Adamın biri İbrahim Ethem ile tartışır ve: "Bereket diye bir şey yoktur, inanmıyorum der!" İbrahim Ethem "Koyunları ve Köpekleri görüyor musun" der.
Adam:
"Evet"
İbrahim Ethem
"Hangisi daha çok doğurur."?
Adam:
"Köpekler yediye kadar, koyun ise en fazla üçüz doğurur! der.
İbrahim Ethem
"Etrafına baktığında hangilerinin daha çok olduğunu görürsün"?
Adam:
"Koyunlar çoktur"! der.
İbrahim Ethem
"Peki sürekli kesilen ve sayısı azalan koyun değil mi"?
Adam
"Evet der".
İbrahim Ethem
"İşte bereket budur."
Adam:

"Niye böyle olur Koyun neden Köpeklerde daha fazla olur." Diye sorunca İbrahim der ki:

"Çünkü koyunlar gecenin ilk saatlerinde yatar, şafaktan öncede kalkarlar. Böylece rahmet saatini idrak eder ve üzerlerine bereket yağar. Ama köpekler gece boyunca havlarlar, sonra şafak vakti yaklaştığında düşer yatarlar. Böylece rahmet saatini idrak edemezler ve bereketleri alınır!"
Şimdi nefsimize dönüp, boş geçirdiğimiz gecelere, sabaha kadar yaptığımız boş programlara bakıp, bizden, mallarımızdan, çocuklarımızdan en büyük ganimeti nasıl kaybettiğimizi düşünelim.!

Rabbim cümlemize Nefs-i Mutmainne derecesine ulaşan kullarından olmayı nasip etsin.

Ramazan ayının son haftasına girdik.

İlk önceleri rahmet günlerinden mağfiret günlerine geçiş yaptık. Sıra, cehennem azabından kurtuluşun yaşanacağı, bin aydan daha hayırlı bir gecenin ibadetlerle zenginleştirileceği Kadir Gecesi'ni idrak edeceğimiz günlere geldi. Sevgili Peygamberimiz Hz. Muhammed Mustafa (SAV): "Kadir Gecesi'ni ramazanın son on günü içinde arayınız!" buyuruyor.

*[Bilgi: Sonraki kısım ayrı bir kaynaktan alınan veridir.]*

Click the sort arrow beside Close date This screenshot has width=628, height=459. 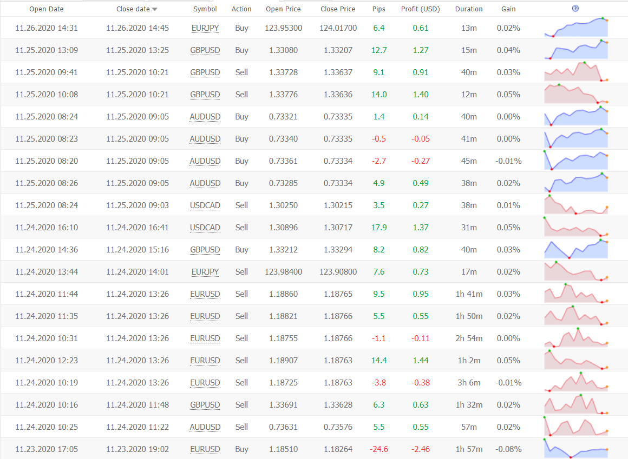click(x=155, y=9)
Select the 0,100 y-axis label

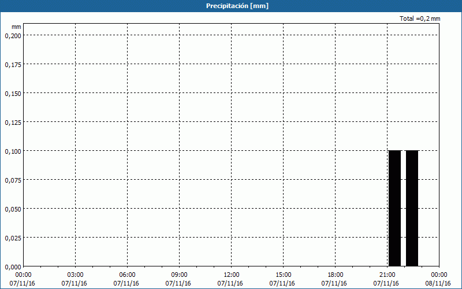tap(13, 151)
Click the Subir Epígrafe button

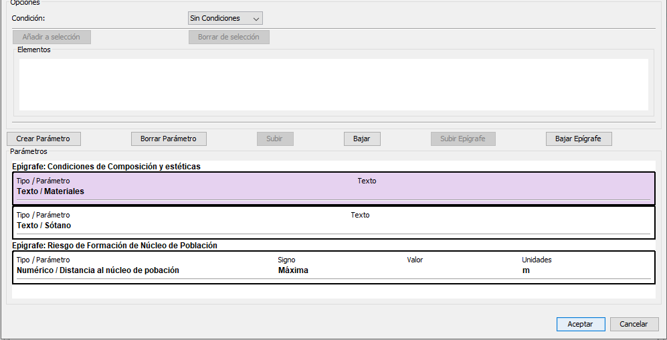tap(463, 139)
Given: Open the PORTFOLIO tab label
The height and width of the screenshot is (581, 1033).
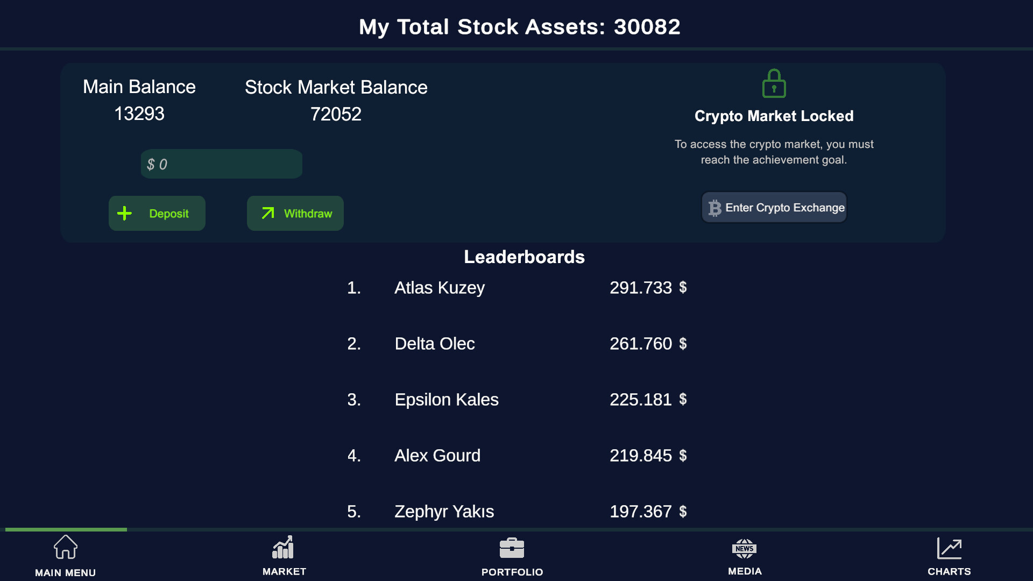Looking at the screenshot, I should (512, 572).
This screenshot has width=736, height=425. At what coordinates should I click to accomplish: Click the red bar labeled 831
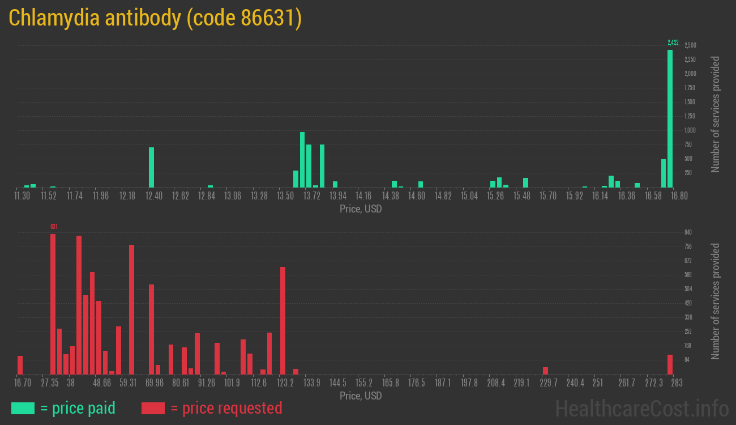click(x=53, y=303)
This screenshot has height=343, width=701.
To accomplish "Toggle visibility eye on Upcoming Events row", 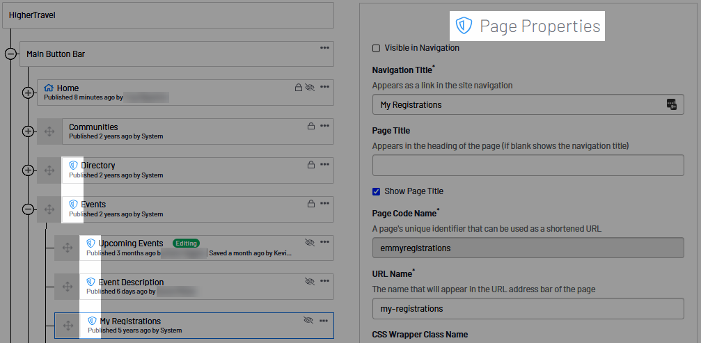I will tap(310, 242).
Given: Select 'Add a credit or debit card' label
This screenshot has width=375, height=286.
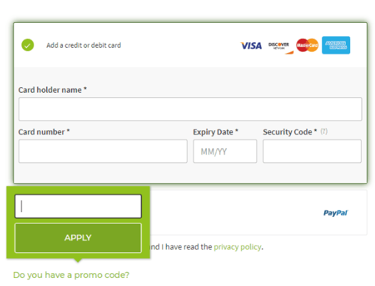Looking at the screenshot, I should (84, 45).
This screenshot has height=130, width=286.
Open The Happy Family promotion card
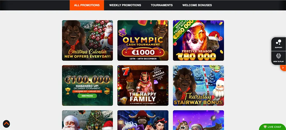coord(143,85)
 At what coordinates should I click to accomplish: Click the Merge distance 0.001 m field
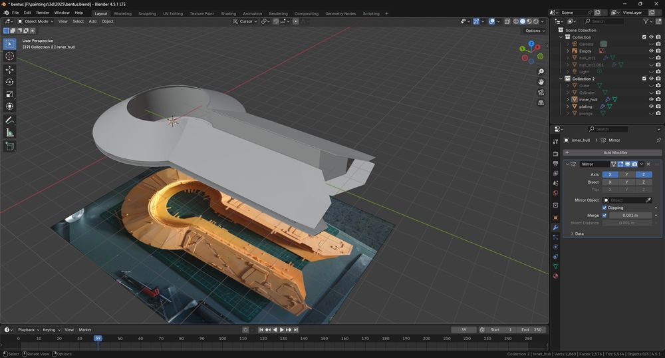pyautogui.click(x=630, y=216)
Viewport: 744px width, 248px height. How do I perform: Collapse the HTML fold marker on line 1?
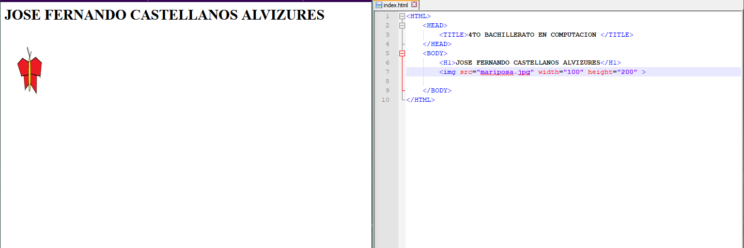click(x=402, y=17)
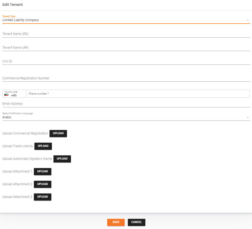The width and height of the screenshot is (252, 229).
Task: Click the SAVE button
Action: [x=116, y=222]
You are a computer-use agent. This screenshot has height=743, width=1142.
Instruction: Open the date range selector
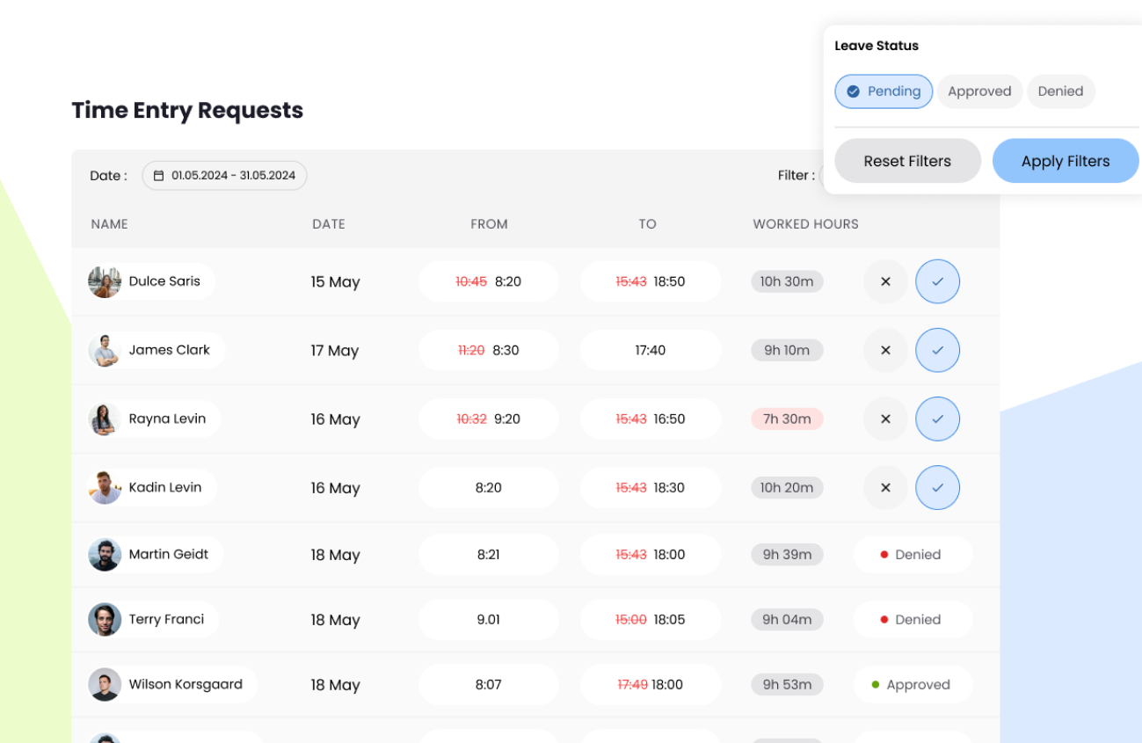coord(224,175)
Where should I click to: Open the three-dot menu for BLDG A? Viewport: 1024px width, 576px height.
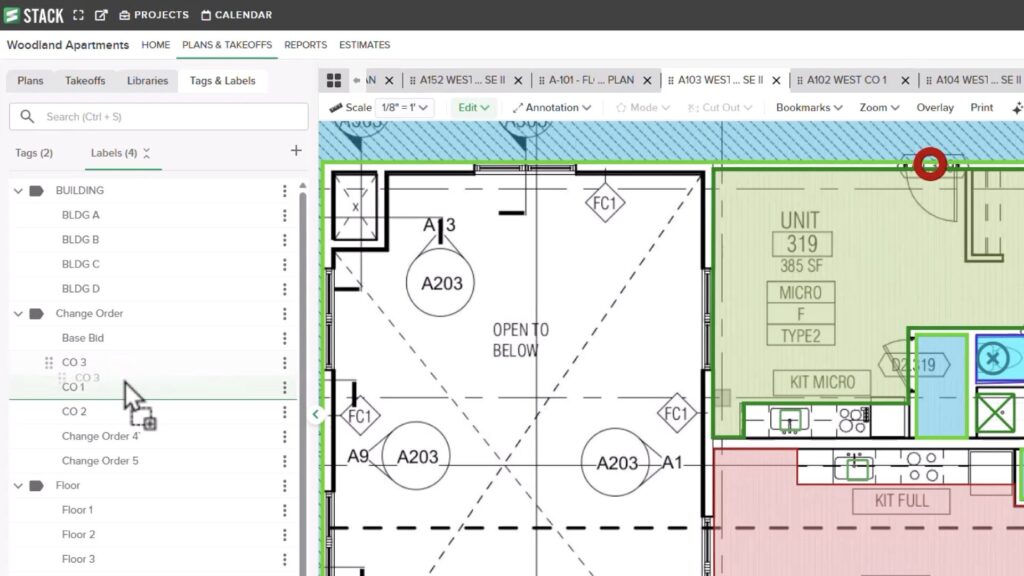284,215
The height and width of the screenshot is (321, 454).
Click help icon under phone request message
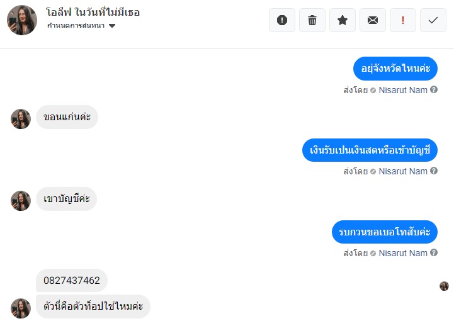click(434, 253)
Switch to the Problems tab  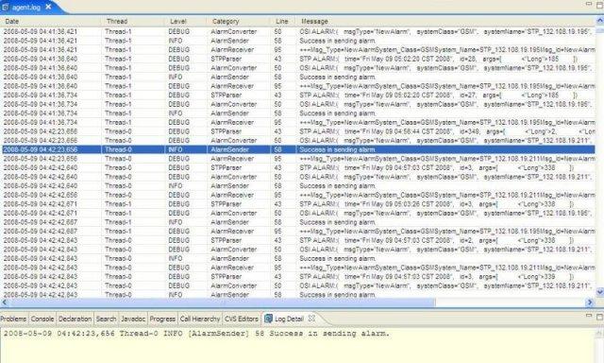[x=14, y=319]
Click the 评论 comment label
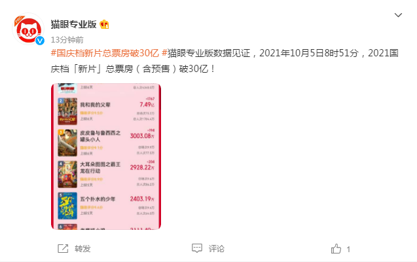This screenshot has width=417, height=262. (217, 249)
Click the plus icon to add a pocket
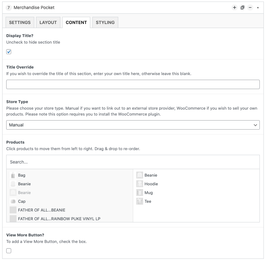 click(235, 7)
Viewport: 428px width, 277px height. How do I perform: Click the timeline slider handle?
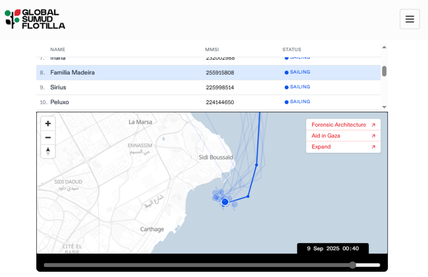[x=352, y=265]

Ramazan ayının son on günü girdiğinde Allah Resûlü'nün geceleri ihyâ ettiğini, ev halkını uyandırdığını, bol bol ibadete yöneldiğini hâdis kitaplarından öğreniyoruz.

Biliyoruz ki; Allah-ü Teâlâ bizlere her an rahmet eder; acır, esirger, lütfeder. Varsa bir kusurumuz, cezamız, edeceğimiz tövbeler sonucu onları da örter. Hiçbir kusur işlememişiz gibi sevaba ulaştırır bizi. İçinde ırmakların aktığı cenneti müjdeler.

Tabi iki şey hariç: Biri şirk, diğeri kul hakkıdır. Kur'an- Kerim ve hâdislerden oluşan naslarda Allah'tan samimiyetle af ve mağfiret dilenmesi halinde şirk dışındaki bütün günahların affedileceği belirtilmektedir. Bununla birlikte diğer bazı naslar göz önünde bulundurulduğunda kul hakkının bağışlanmayacağı anlaşılır, zira bu hakkın sahibi Allah değil kuldur. Ayrıca bağışlanma talebi bir nev'i tövbe niteliği taşır.

Kadir Gecesi ramazanın son on günüde tekli gecelerden birisinde yer almaktadır. Bazı hikmetler nedeniyle Kadir Gecesi'nin ne zaman olduğu gizlenmiştir. En önemli hikmetlerinden birisi ise ramazan ayının son on günün ibadetle geçirilmesi içindir.

Kadir Gecesi, ramazanın 21, 23, 25, 27, 29'uncu gecelerinden birisindedir. Ancak âlimlerin bazılarının 27'inci geceyi kuvvetle ihtimal gördükleri için ülkemizde de 27'inci gece Kadir Gecesi olarak kutlanmaktadır.

Doğru bir tespit olduğu kanaatindeyim.

Bin aydan daha hayırlı olan Kadir Gecesi'ni dolu dolu geçirmeyi, imanla, ihlâsla, samimiyetle kulluk edebilmeyi ve Bayramı huzur içinde geçirmeyi Aziz Milletimize ve İslâm Âlemine nasip eylesin. Selamla Kalın Selamette Kalın.